One year ago last week, President Obama responded to the growing threat of the Islamic State in Syria and Iraq (ISIS) with military action. The official start date for this war was August 8, 2014, when new strikes in Iraq ensued, which was followed with strikes in Syria, and later the deployment of 3,500 ground forces.

At the onset of this war, Obama explicitly requested Congressional approval for his military action.
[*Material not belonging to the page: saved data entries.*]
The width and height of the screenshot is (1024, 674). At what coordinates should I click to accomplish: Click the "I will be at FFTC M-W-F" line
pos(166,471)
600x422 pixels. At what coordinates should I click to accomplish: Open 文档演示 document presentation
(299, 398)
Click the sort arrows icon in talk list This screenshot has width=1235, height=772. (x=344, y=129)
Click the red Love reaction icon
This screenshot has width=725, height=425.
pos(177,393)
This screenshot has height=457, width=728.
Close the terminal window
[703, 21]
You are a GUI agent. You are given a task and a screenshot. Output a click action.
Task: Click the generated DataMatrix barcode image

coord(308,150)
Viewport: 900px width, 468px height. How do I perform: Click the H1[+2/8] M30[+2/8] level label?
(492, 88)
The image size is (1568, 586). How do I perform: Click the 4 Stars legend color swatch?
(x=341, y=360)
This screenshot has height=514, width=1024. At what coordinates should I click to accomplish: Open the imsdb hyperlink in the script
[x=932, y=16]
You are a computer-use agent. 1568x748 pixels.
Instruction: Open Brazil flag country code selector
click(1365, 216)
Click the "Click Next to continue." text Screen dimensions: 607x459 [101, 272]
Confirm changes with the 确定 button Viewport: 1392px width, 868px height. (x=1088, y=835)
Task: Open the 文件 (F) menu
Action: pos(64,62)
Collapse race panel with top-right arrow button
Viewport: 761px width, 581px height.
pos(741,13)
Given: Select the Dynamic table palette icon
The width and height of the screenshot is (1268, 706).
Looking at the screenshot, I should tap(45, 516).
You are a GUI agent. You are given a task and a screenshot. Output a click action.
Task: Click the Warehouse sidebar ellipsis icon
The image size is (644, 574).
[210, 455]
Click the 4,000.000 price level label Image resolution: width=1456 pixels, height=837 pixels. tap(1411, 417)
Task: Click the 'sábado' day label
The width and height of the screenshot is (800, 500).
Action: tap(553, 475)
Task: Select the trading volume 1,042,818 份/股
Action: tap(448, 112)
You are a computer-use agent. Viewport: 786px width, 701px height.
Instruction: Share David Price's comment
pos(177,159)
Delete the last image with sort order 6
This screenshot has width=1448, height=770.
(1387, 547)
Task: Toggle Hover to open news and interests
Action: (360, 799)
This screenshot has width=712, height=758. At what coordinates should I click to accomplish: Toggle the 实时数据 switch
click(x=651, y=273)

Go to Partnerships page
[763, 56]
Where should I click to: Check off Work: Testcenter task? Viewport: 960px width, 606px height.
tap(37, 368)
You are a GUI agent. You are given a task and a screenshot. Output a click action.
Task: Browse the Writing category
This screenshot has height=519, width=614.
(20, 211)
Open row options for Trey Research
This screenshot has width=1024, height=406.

However, with the 2014 midterm elections forthcoming and the Speaker of the House John Boehner’s (R-OH) unwillingness to answer the call, Congress chose not to respond.

In February 2015, and hundreds of strikes later, Obama again requested authority for this military conduct against ISIS , but this time provided specific language and an actual resolution for Congress to consider.

Now, one year later, Congress has made virtually no legislative progress on this question, and instead continues to abdicate its constitutional responsibility to the commander in chief, all while avoiding its duty to check and balance the commander in chief.

Much of the blame for Congress’s deference rests with the leadership of Speaker Boehner. Earlier this summer, Boehner decided that Obama’s war authorization was not good enough and asked the president to write a new resolution for Congress to consider. To be clear, Boehner just does not want to vote on war, all while President Obama expands the perceived authority of the commander in chief.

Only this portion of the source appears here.